La chancelière allemande, déjà réticente en  2014, campe sur cette ligne, comme Emmanuel Macron. Le président français est cependant desservi par le fait qu'il n'est pas encore rattaché à l'une des grandes " chapelles " politiques européennes, ce qui limite sa capacité à imposer des noms pour les postes à pourvoir. Il attend le résultat des élections italiennes et la fin du suspense autour de la mise en place de la grande coalition allemande pour arrêter sa stratégie en vue du scrutin de 2019 et lancer, éventuellement, un mouvement La République en marche à l'échelle de l'Union.
Vendredi 23  février, le président et ses homologues se garderont de torpiller le principe même d'un processus perçu comme plus démocratique qu'un marchandage à huis clos. Mais ils voudront éviter de se lier les mains en entérinant une procédure qui les obligerait à accepter, en bout de ligne, une personnalité qui ne leur conviendrait pas.
Ils trouveront d'autres éléments pour tenter de convaincre qu'ils se soucient de la légitimité démocratique des institutions. M.  Macron continuera ainsi à défendre son idée de listes transnationales pour 2019, malgré le fait qu'elle a été sèchement rejetée par Strasbourg début février. " Si on veut renforcer la démocratie, les listes transnationales sont cohérentes avec les Spitzenkandidaten. Il est paradoxal que certains soient favorables à ces derniers, mais pas aux listes ", s'étonne-t-on à l'Elysée.

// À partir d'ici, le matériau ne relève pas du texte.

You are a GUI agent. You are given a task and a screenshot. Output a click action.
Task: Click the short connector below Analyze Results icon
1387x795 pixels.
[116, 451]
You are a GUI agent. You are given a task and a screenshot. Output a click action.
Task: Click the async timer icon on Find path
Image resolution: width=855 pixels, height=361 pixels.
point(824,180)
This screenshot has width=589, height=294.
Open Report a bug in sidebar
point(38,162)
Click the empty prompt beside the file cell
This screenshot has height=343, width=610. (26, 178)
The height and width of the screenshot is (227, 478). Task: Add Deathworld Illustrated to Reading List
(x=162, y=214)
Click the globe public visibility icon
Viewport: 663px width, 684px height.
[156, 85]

Officiellement, le principe de listes de candidats issus de toute l'Union n'est pas enterré, mais il est jugé impra-ticable avant 2024, dit-on dans l'entourage de Donald Tusk, le président du Conseil.

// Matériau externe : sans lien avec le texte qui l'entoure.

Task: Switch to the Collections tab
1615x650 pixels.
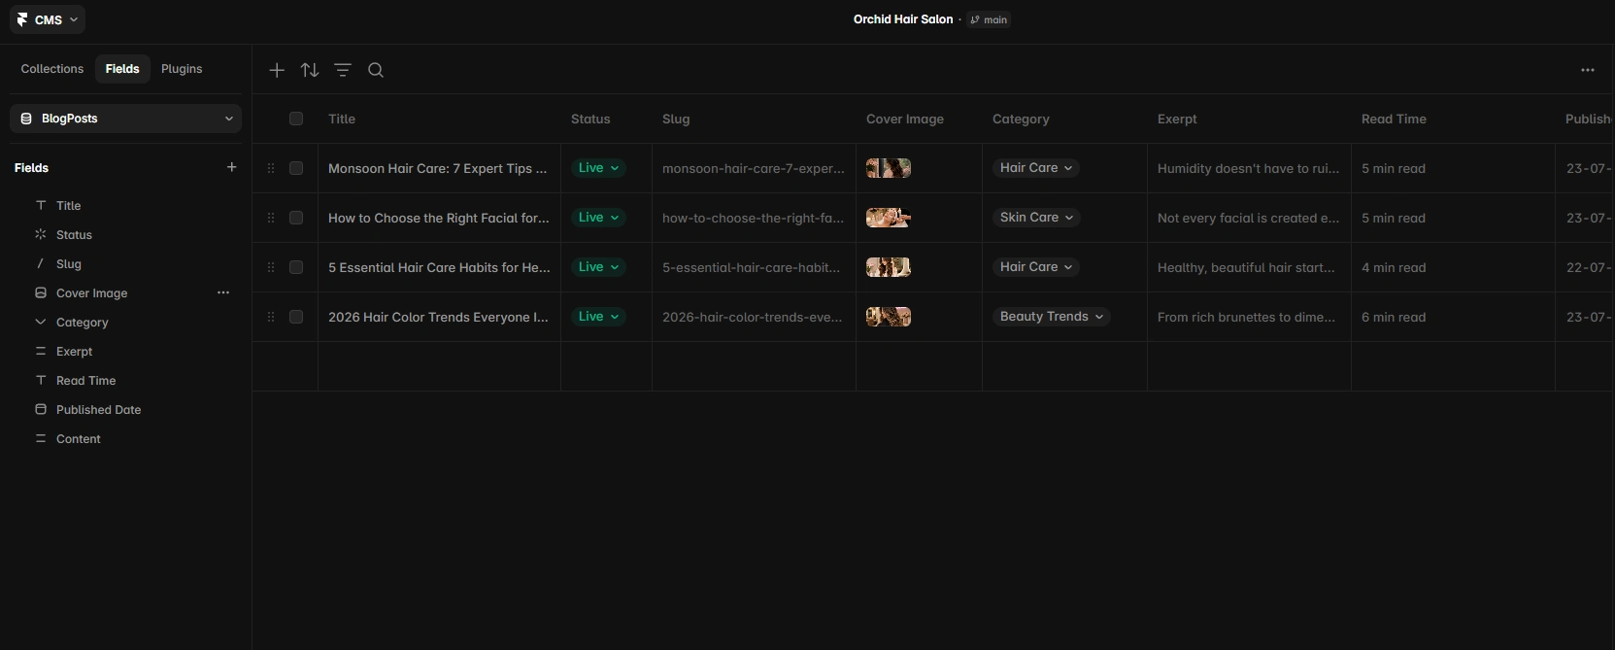Action: (x=52, y=69)
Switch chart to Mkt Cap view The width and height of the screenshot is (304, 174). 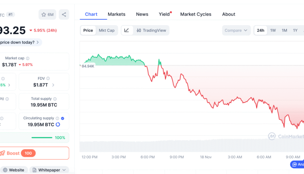pos(107,30)
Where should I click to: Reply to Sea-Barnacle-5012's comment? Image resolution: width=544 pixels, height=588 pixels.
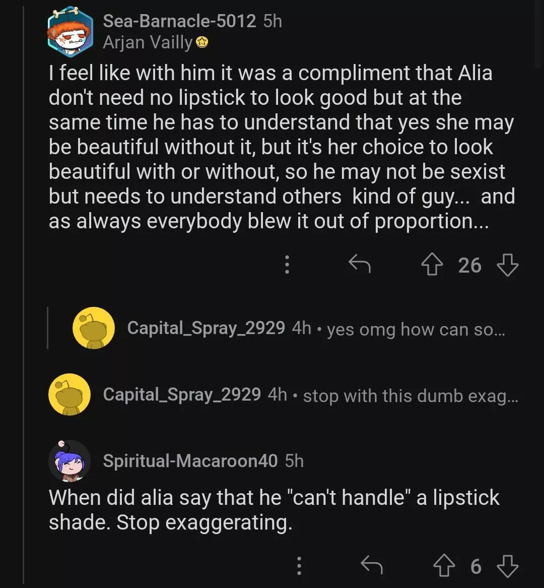click(x=360, y=264)
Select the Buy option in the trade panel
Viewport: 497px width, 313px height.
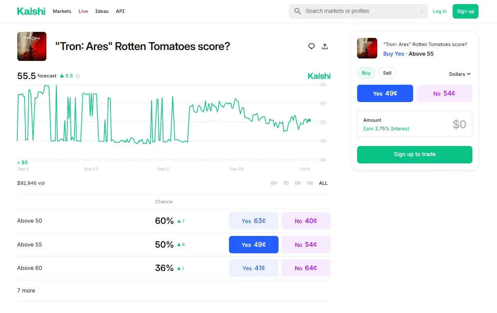(366, 73)
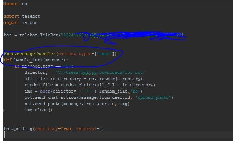The image size is (233, 141).
Task: Click the 'upload_photo' string argument
Action: 153,98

M.  Macron entend aussi faire le point avec ses homologues sur ses " conventions démocratiques ". Considérée initialement comme une sorte de gadget par ses pairs, cette idée d'organiser des consultations dans toute l'Union pour déterminer quelle Europe veulent les citoyens prend forme. Paris a réussi à convaincre vingt-cinq pays membres (seuls les Pays-Bas et la Hongrie ont décliné), qui se sont engagés à organiser de tels événements, même si certains redoutent que les populistes s'emparent des discussions pour les torpiller. M.  Macron devrait profiter de sa visite au Parlement européen, le 17  avril, pour lancer le projet.